My key is [YOUR KEY], and the email to use is [YOUR_EMAIL]


import json
import requests

headers = {
    'email': YOUR_EMAIL,
    'key': YOUR_KEY,
    'Content-Type': 'application/json'
}

url_missing = "https://api.scientificmicroservices.com/missingrowscols"

c1 = [35.9146, 48.9403, 87.4787]
c2 = [351.4387, None, None]
c3 = [267.0756, None, 205.4431]

sample_data_missing = [
    {"Column1": v1, "Column2": v2, "Column3": v3}
    for v1, v2, v3 in zip(c1, c2, c3)
]

response = requests.post(url_missing, headers=headers, json=sample_data_missing)

missing_summary = response.json()
print("\n--- Missing Rows/Cols ---")
print("Rows:", missing_summary.get('rows'))
print("Columns:", missing_summary.get('columns'))


library(jsonlite)
library(httr)

url <- "https://api.scientificmicroservices.com/missingrowscols"

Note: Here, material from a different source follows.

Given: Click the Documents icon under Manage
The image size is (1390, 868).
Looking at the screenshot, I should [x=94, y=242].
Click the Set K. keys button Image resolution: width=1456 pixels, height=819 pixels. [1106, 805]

sample_data <- data.frame(
    "Column1"= c(35.9146 , 48.9403 , 87.4787),
    "Column2" = c(351.4387, NA , NA),
    "Column3" = c(267.0756 , NA , 205.4431)
    )

sample_json <- toJSON(sample_data)
response <- POST(
  url = url,
  add_headers(  'email'= YOUR_EMAIL,
                'key' = YOUR_KEY,
                'Content-Type' = 'application/json'
  ),
  body = sample_json,
  encode = "json"
)

missing_summary <- fromJSON(content(response, as = 'text'))
print(missing_summary$rows)
print(missing_summary$columns)

Response Format

The endpoint responds with a JSON object containing 2 lists called 'rows' and 'columns'.

Rows
row	The zero-based index of the row that has missing data
pct_missing	The percentage of data in the row (indexed in the 'row' field) that is missing.
Columns
column	The name of the column that has missing data
pct_missing	The percentage of data in the column (referenced in the 'column' field) that is missing.

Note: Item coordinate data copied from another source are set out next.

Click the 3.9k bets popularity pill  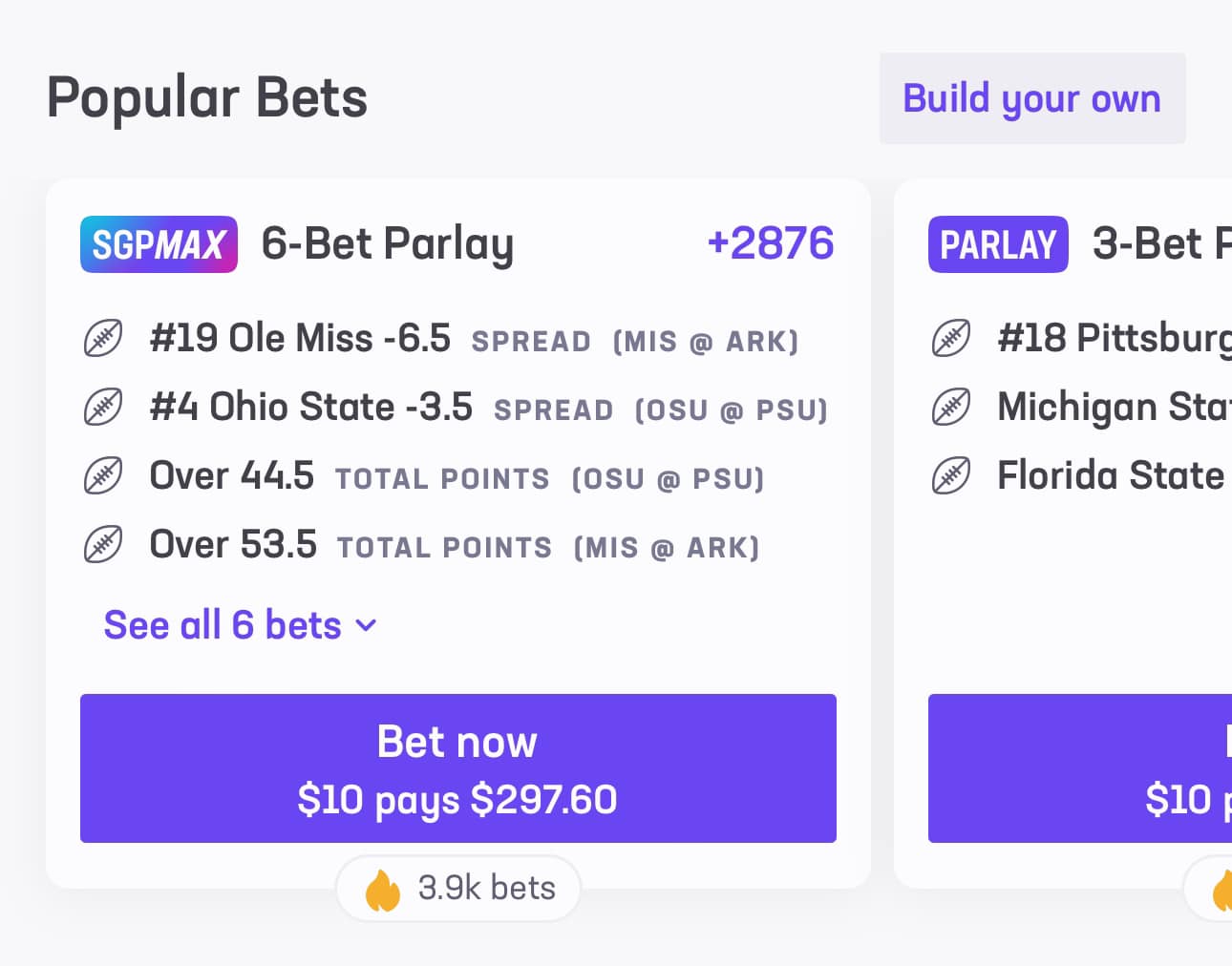(458, 889)
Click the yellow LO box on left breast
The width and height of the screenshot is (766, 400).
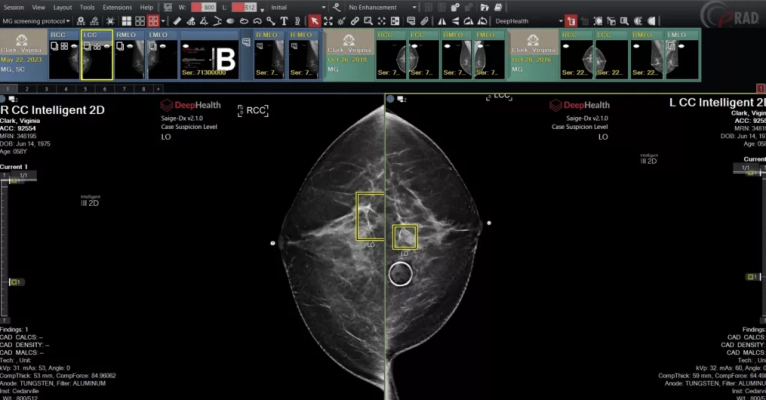pyautogui.click(x=404, y=236)
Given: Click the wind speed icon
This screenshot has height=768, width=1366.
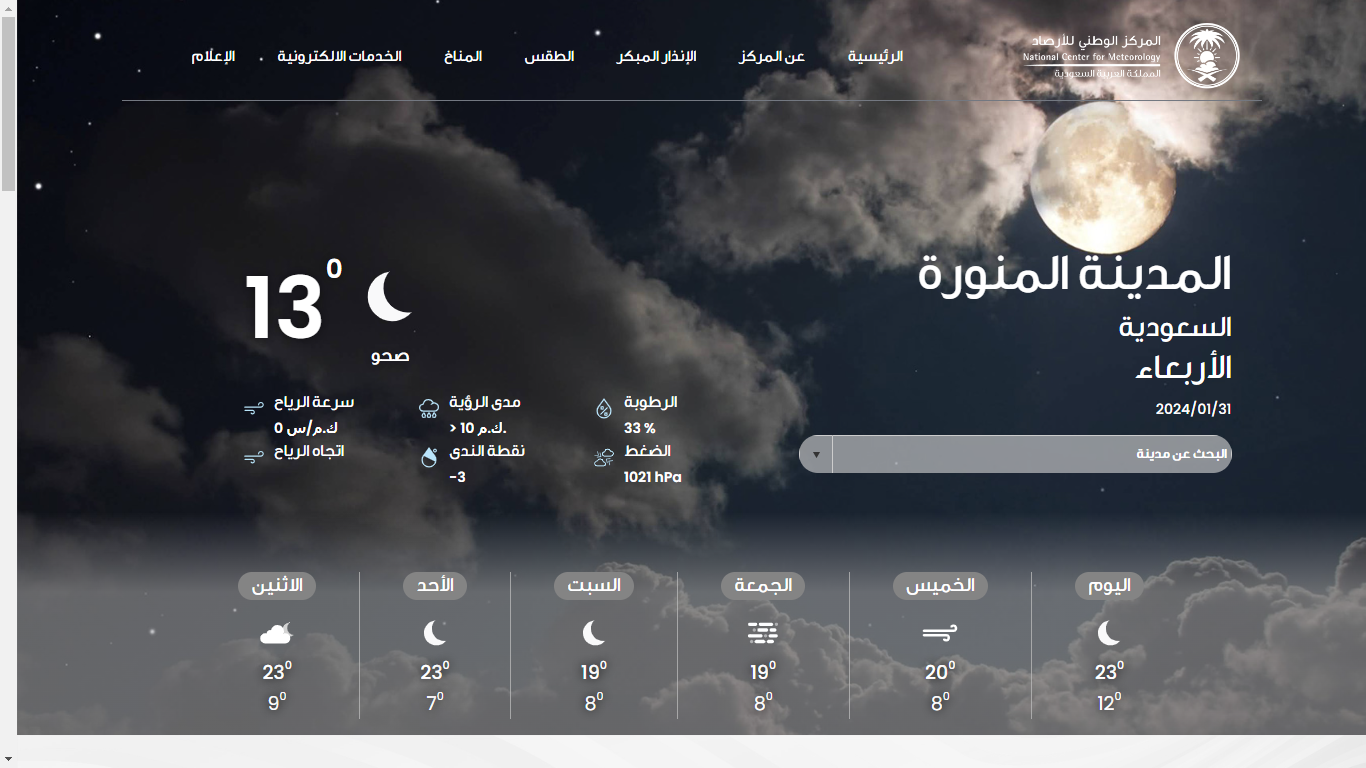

In all cases, the response is two lists of key-value pairs (the row or column in question, and the precentage of that row or column that is missing)

Example response


   > { 
    "rows":[
        {"row":1,"pct_missing":0.6667},
        {"row":2,"pct_missing":0.3333}],
    "columns":[
        {"column":"Column2","pct_missing":0.6667},
        {"column":"Column3","pct_missing":0.3333}]
    }

Rows
row	The zero-based index of the row that has missing data
pct_missing	The percentage of data in the row (indexed in the 'row' field) that is missing.
Columns
column	The name of the column that has missing data
pct_missing	The percentage of data in the column (referenced in the 'column' field) that is missing.

Notes for Data Scientists

The API is designed for efficient summarization of moderate-sized datasets. For very large datasets, consider processing in batches or using dedicated data processing platforms.
Data type detection is automatic. Verify that the inferred data types match your expectations, especially if dealing with mixed data types in a column.
The summary provided is intended to be basic, and to help in indicating where further exploration may be required. In particular, the MissingBias endpoint can assess whether missing data detected in this endpoint is biased or random.

Notes for Developers

Ensure your server can handle POST requests with JSON bodies. Check the example above for the correct JSON format.
Implement proper error logging and monitoring to catch and resolve any server-side issues.
Consider adding authentication and rate limiting to secure and manage the API.
For optimal performance, especially with larger datasets, consider asynchronous processing and caching the results.